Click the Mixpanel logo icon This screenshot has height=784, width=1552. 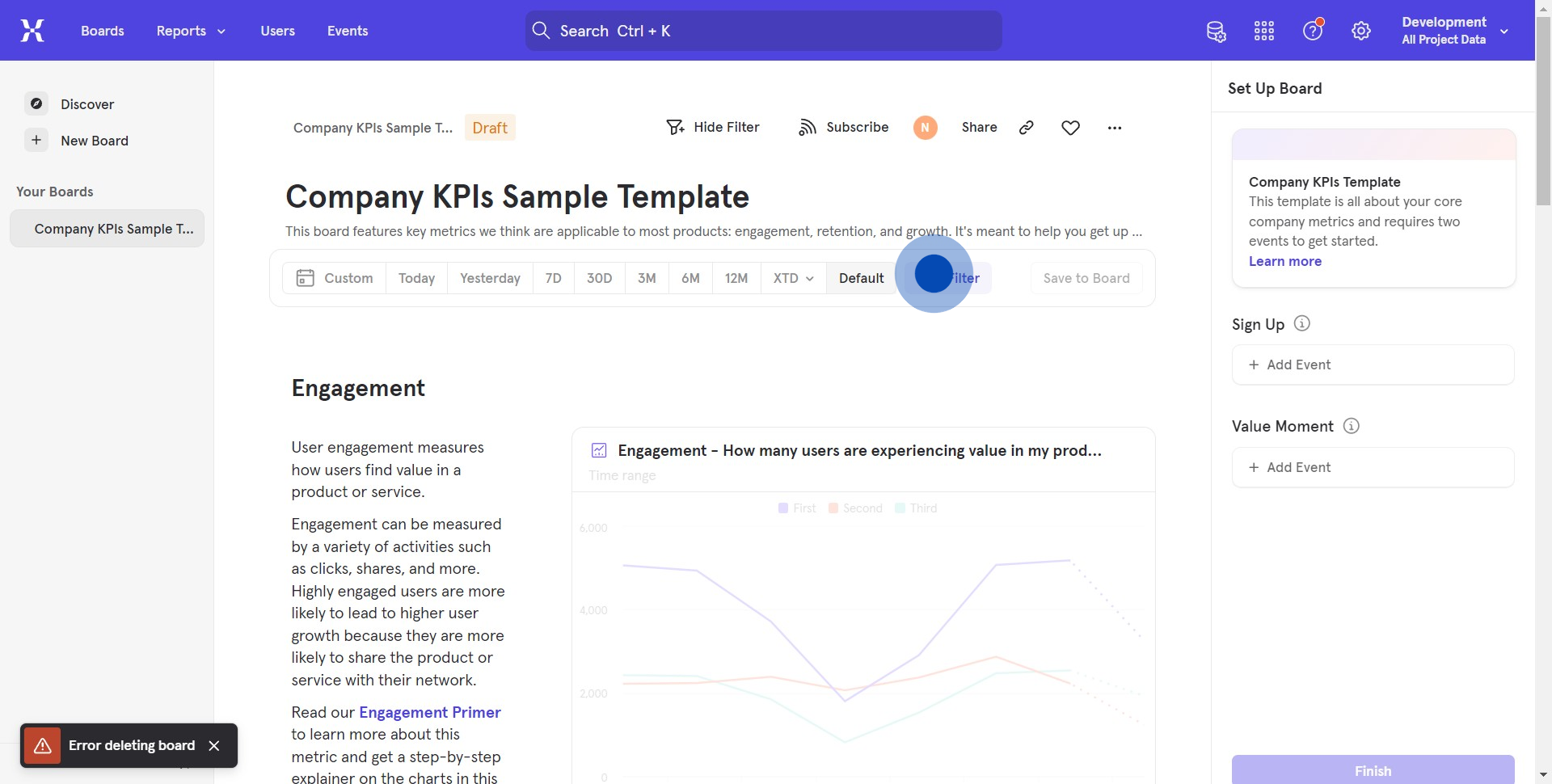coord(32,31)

○ ○ ○ ○ ○

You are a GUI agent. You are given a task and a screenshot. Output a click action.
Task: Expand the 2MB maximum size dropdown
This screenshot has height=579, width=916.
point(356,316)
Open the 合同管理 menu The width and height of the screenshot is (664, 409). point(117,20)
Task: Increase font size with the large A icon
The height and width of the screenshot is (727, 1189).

○ ○ ○ ○ ○

__Problem statement__: If a line in the records has the word "size", copy that line.

__Solution__:
Task: Expand the 2MB maximum size dropdown
Task: Increase font size with the large A icon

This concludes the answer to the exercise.